Frattura a Lamporo: Sette Dimissioni Scuotono l’Amministrazione

Un brusco epilogo scuote la comunità di Lamporo, segnando la conclusione anticipata del mandato amministrativo guidato dal sindaco Claudio Preti.

Sabato 27 dicembre, un evento inatteso ha visto sette consiglieri della maggioranza convergere presso il municipio, un gesto che si è concretizzato con le dimissioni collettive di sei di loro.
Fausto Guglielmone è rimasto l’unico a non sottoscrivere l’atto formale, testimone silenzioso di una frattura profonda e irrimediabile.
Il distacco, maturato nel tempo, non è frutto di un singolo evento isolato, bensì il culmine di divergenze strategiche e di visioni inconciliabili che hanno eroso il tessuto della maggioranza.
L’imponente cantiere nel centro del paese, oggetto di contestazione popolare fin dalla sua genesi, ha rappresentato un elemento di frizione costante, esacerbato dalle condizioni meteorologiche avverse che hanno spesso paralizzato i lavori e amplificato il malcontento cittadino.
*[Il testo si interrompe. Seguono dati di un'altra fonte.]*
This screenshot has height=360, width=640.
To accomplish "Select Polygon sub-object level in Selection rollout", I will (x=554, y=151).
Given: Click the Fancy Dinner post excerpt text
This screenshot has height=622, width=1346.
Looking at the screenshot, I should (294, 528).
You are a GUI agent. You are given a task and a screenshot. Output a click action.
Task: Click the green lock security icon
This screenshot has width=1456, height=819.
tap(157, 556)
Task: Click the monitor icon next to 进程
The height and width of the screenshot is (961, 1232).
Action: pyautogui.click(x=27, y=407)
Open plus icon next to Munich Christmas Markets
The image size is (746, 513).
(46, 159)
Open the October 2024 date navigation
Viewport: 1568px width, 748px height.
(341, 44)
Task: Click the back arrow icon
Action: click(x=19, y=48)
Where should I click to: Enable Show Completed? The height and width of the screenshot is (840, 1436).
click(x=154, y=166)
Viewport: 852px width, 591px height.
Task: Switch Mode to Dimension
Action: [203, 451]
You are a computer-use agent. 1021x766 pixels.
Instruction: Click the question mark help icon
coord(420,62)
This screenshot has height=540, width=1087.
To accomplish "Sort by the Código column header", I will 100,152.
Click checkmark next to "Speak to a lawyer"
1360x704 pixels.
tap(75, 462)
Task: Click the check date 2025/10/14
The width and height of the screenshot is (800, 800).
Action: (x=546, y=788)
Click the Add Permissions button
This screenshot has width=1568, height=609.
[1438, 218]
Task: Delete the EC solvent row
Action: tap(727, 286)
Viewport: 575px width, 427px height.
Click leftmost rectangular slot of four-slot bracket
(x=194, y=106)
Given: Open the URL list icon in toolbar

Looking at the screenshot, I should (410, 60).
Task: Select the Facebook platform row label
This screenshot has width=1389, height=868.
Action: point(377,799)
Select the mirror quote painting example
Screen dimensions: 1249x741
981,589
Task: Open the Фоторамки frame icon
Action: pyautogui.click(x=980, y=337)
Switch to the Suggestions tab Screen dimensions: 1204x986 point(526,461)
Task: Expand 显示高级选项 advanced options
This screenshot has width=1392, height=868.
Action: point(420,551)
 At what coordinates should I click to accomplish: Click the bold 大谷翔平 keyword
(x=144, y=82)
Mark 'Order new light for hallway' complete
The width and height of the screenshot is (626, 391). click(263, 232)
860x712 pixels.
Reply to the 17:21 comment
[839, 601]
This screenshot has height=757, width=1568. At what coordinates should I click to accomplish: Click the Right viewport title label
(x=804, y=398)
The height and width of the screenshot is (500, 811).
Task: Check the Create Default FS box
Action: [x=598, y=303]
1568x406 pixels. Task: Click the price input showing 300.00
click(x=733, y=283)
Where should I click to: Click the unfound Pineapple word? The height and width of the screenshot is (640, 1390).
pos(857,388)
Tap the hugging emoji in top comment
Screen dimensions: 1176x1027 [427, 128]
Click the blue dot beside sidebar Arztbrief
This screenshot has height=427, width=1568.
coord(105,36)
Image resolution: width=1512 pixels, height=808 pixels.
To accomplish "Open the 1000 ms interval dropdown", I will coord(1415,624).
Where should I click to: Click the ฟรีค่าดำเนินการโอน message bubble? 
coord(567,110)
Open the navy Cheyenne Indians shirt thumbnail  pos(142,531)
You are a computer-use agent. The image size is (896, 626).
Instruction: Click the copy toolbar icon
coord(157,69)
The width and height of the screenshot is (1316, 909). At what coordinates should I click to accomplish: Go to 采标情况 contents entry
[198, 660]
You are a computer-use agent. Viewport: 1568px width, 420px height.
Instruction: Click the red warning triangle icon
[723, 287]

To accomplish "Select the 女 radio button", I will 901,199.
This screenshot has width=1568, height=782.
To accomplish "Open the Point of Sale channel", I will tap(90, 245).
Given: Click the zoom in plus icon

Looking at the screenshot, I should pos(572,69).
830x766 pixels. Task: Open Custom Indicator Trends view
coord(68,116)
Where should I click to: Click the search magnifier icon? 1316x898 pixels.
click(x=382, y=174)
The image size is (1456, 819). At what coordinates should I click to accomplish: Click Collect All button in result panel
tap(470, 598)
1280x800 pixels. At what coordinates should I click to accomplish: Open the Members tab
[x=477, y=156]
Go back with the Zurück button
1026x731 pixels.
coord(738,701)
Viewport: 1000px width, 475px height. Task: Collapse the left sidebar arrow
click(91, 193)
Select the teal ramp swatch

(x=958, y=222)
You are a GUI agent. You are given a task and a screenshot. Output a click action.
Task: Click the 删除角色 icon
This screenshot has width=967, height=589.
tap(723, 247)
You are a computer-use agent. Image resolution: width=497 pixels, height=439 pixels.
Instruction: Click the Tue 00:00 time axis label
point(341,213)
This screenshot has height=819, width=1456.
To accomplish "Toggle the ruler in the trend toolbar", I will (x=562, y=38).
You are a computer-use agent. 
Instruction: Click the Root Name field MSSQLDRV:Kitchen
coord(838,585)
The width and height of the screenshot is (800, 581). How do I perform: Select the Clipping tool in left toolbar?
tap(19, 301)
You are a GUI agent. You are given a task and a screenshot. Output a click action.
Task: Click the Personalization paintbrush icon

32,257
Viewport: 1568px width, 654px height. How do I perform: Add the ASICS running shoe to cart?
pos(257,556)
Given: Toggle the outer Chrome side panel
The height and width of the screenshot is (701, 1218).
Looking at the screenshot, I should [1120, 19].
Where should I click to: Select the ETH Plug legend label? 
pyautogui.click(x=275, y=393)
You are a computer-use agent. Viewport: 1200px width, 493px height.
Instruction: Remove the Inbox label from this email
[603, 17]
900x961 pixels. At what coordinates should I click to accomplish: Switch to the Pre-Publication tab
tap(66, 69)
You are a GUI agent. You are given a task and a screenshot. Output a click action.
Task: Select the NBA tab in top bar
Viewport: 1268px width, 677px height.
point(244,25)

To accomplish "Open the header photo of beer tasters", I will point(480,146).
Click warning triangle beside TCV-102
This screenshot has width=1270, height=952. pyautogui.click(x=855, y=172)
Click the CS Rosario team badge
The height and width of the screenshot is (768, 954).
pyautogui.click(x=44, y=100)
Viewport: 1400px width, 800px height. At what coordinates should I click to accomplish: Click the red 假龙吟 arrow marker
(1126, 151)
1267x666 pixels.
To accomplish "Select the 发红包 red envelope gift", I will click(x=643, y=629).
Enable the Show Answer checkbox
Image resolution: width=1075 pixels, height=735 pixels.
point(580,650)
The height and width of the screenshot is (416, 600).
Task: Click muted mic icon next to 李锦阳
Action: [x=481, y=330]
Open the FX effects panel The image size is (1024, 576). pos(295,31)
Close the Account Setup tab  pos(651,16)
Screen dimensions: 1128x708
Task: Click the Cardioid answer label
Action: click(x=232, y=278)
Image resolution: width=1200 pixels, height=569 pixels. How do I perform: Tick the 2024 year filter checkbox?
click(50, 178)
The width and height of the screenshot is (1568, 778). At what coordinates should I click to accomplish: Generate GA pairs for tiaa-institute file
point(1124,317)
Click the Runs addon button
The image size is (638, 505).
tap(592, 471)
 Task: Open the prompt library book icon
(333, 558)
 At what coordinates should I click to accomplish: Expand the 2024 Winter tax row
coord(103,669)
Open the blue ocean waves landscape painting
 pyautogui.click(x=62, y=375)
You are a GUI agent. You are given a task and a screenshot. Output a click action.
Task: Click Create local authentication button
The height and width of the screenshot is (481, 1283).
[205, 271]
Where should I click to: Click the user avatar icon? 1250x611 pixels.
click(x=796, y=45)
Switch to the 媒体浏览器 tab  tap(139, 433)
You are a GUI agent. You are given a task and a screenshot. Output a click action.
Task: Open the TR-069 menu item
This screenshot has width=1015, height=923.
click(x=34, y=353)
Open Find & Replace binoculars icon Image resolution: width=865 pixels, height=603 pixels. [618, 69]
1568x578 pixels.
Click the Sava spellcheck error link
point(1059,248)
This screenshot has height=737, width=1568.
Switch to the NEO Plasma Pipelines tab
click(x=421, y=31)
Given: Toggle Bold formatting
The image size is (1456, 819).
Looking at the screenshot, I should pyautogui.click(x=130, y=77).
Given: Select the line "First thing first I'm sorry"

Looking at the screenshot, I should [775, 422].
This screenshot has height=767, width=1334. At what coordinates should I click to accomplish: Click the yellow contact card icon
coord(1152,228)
Tuttavia, secondo quanto riferito dall’ex vicesindaco Alessandro Bianco, la decisione finale è stata innescata da un provvedimento finanziario percepito come particolarmente gravoso per la popolazione: l’aumento dell’IMU sui terreni agricoli, una misura adottata per fronteggiare una spesa pubblica in continua crescita.

Questa scelta, in un contesto socio-economico come quello di Lamporo, dove l’agricoltura rappresenta un pilastro fondamentale per l’economia locale e la sussistenza di numerose famiglie, ha generato un impatto diretto e significativo.

Gli agricoltori, già provati da un periodo di difficoltà economiche, si sono trovati a fronteggiare un onere fiscale aggiuntivo, percepito come ingiusto e privo di un corrispondente miglioramento dei servizi comunali.
Le divergenze non si sono limitate a questioni fiscali o urbanistiche.

Nel corso del mandato, si sono manifestate dissidenze profonde in merito a indirizzi politici e progettuali, alimentando un clima di crescente tensione e una progressiva perdita di fiducia reciproca tra i membri della maggioranza e il sindaco Preti.

Le discussioni, inizialmente circoscritte a contesti interni, si sono poi intensificate, rendendo impossibile una proficua collaborazione e un allineamento strategico.

L’atto di dimissioni collettive, in un momento cruciale come il periodo natalizio, pone ora Lamporo di fronte a una fase di transizione.

L’ente comunale attende la nomina di un commissario straordinario, incaricato di gestire l’amministrazione pro tempore e di garantire la continuità operativa fino all’indizione di nuove elezioni.
Questo interregno amministrativo rappresenta un’opportunità per la comunità di Lamporo di riflettere sul proprio futuro e di delineare un percorso di rinnovamento e progresso, auspicabilmente fondato su una più ampia condivisione di valori e di obiettivi.

L’evento segna un punto di rottura, ma anche la possibilità di una nuova partenza, laddove si ponga l’attenzione alla necessità di un dialogo aperto e costruttivo tra amministrazione e cittadini.